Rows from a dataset
Start
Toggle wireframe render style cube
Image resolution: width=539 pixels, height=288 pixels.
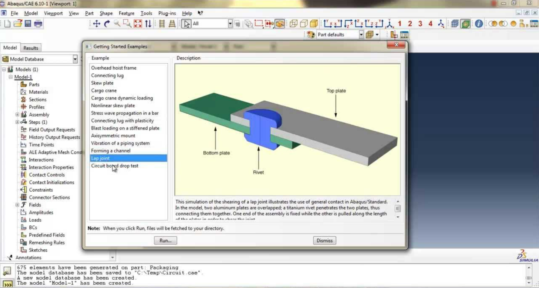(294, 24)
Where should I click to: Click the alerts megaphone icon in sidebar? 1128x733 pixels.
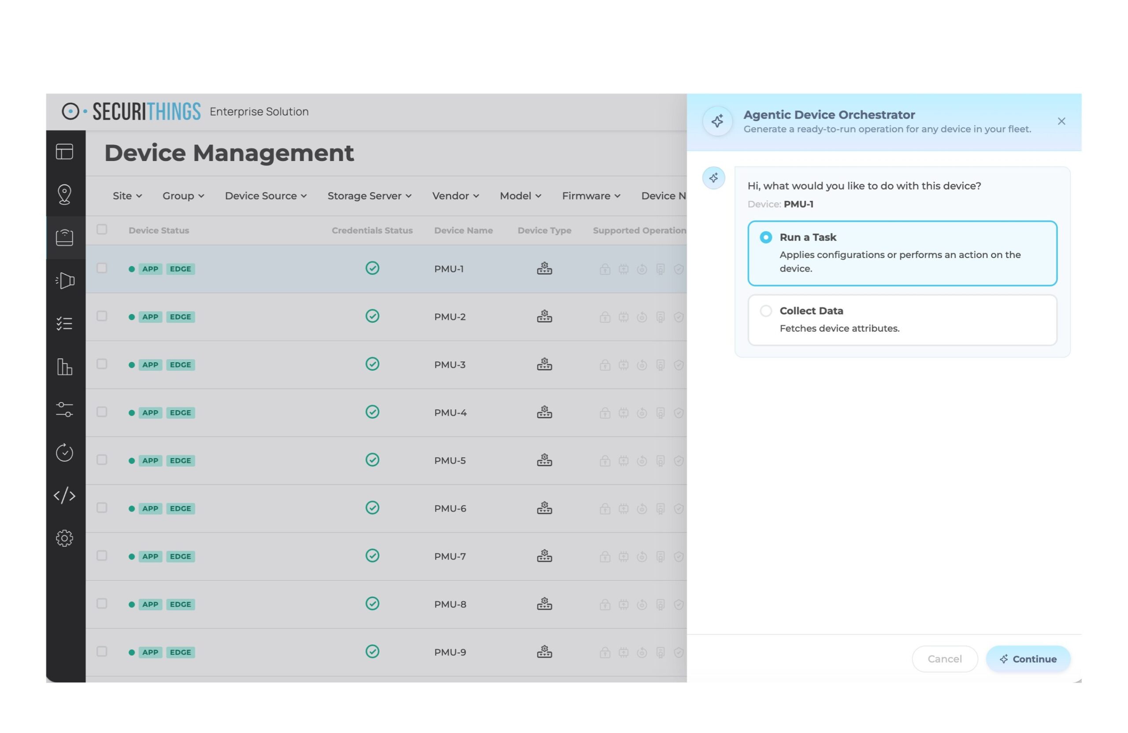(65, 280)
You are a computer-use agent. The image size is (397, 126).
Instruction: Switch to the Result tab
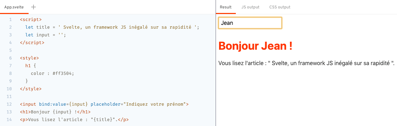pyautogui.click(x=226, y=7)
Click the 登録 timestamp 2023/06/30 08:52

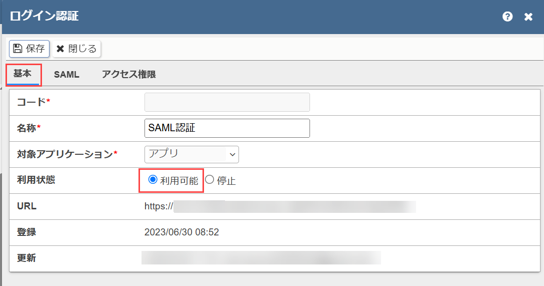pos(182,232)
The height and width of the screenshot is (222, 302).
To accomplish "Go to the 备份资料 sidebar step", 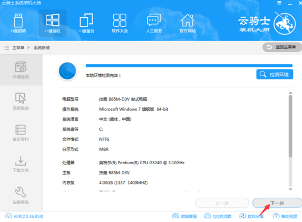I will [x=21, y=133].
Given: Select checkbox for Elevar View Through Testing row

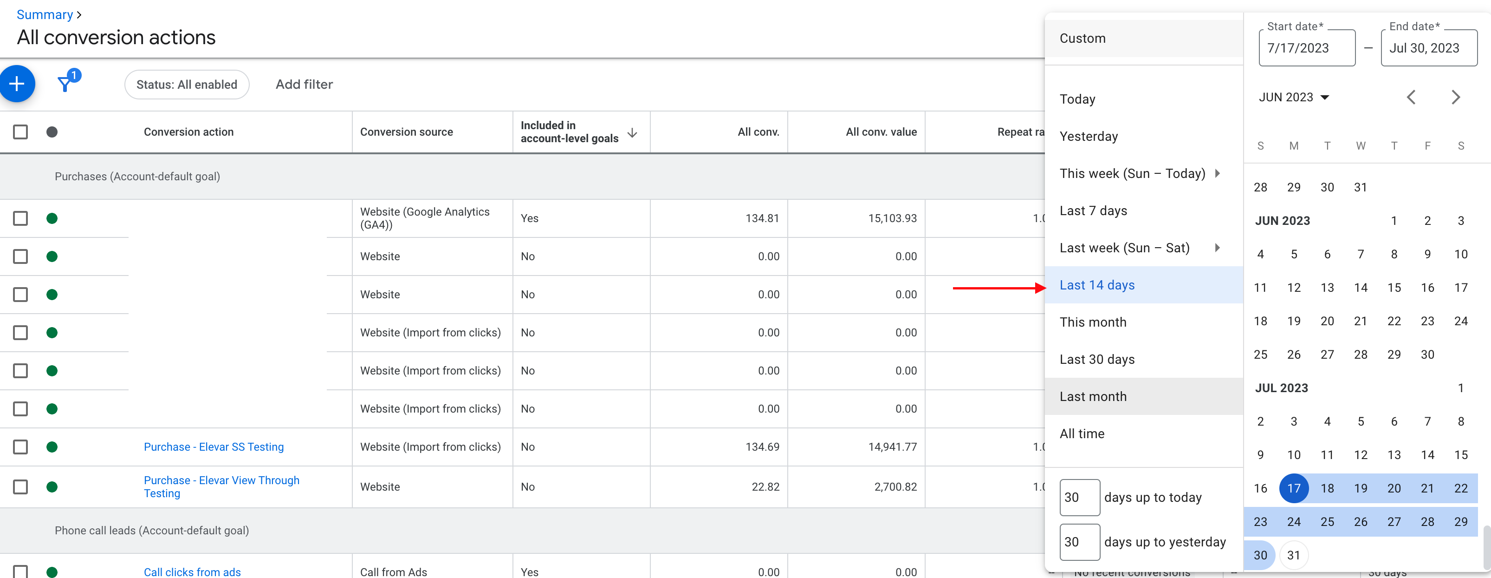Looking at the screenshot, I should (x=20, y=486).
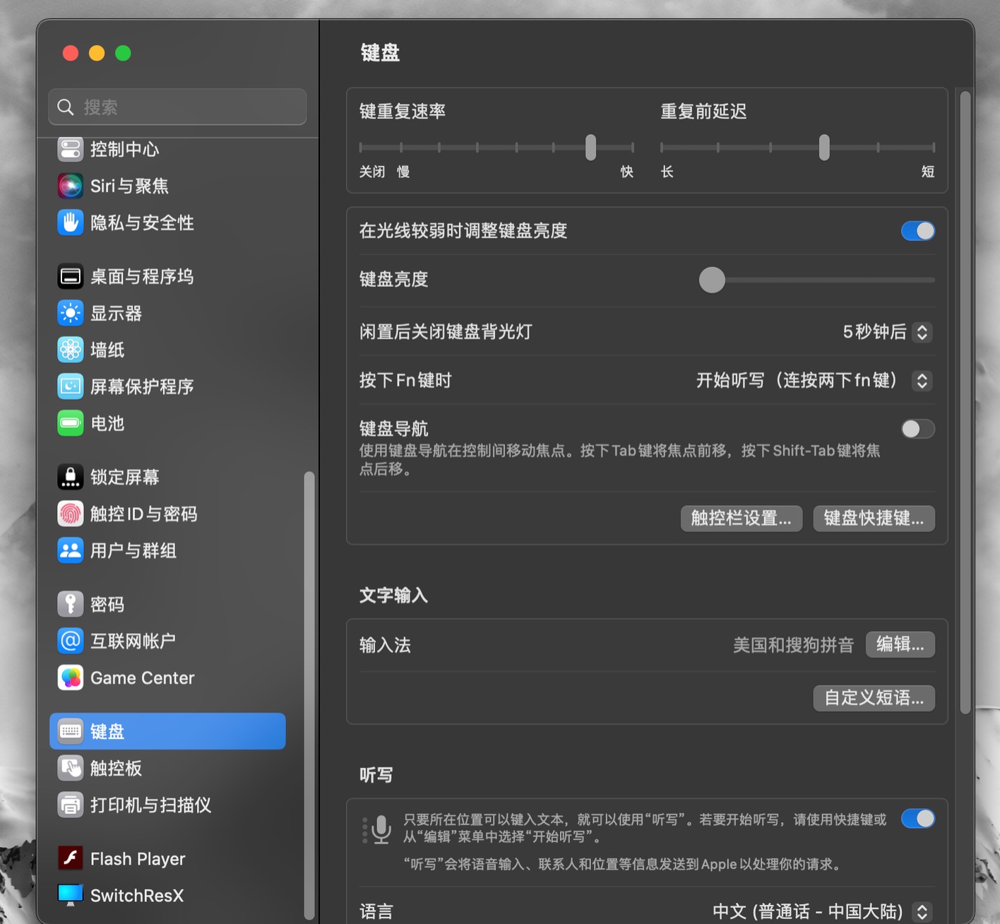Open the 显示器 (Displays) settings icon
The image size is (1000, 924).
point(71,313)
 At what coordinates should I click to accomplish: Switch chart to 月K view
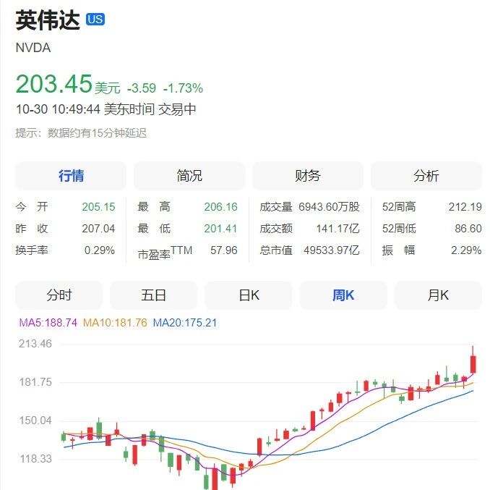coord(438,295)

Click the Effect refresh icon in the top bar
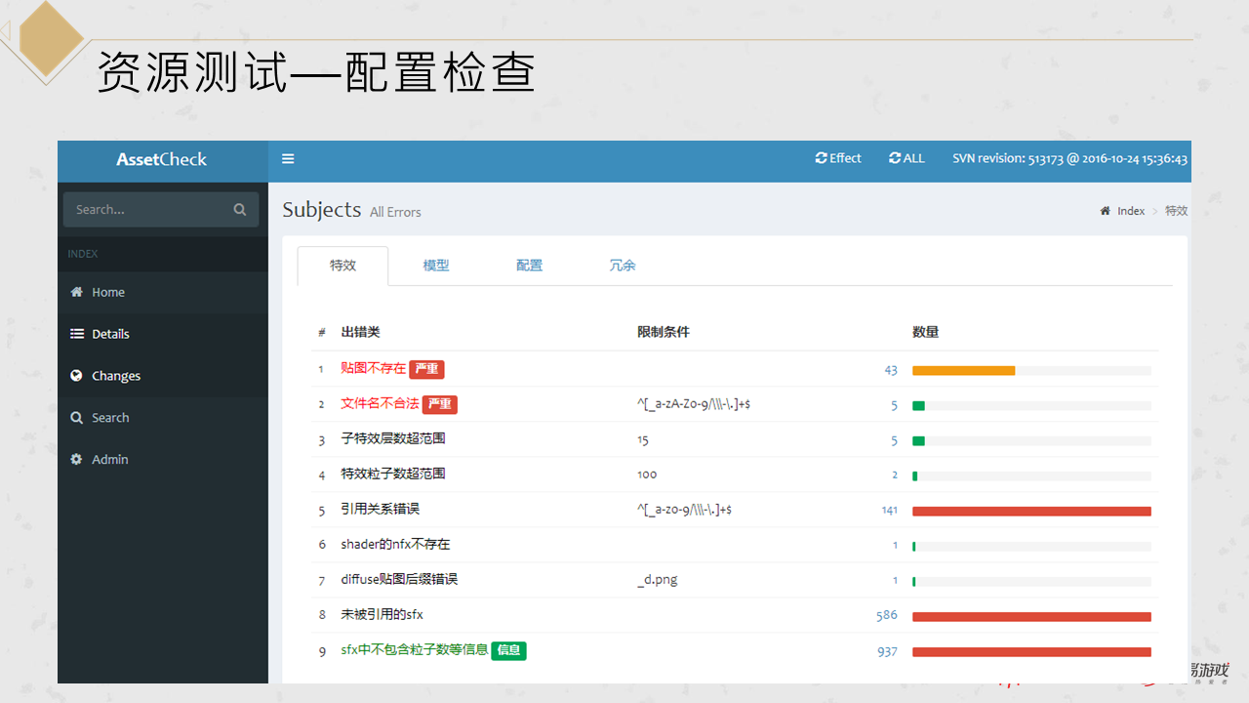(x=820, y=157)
End
> _WHAT IS EXPECTED_
Convert the lines of the items above into a JSON list of strings, one string per line and no blank lines. Begin at the line that contains "Given: Select checkbox", stop at the end of the items, and leave the pictures out of your answer.

> _TASK RESPONSE_
[
  "Given: Select checkbox for Elevar View Through Testing row",
  "Looking at the screenshot, I should (x=20, y=486).",
  "Open the 显示器 (Displays) settings icon",
  "The image size is (1000, 924).",
  "point(71,313)",
  " At what coordinates should I click to accomplish: Switch chart to 月K view",
  "coord(438,295)",
  "Click the Effect refresh icon in the top bar",
  "(x=820, y=157)"
]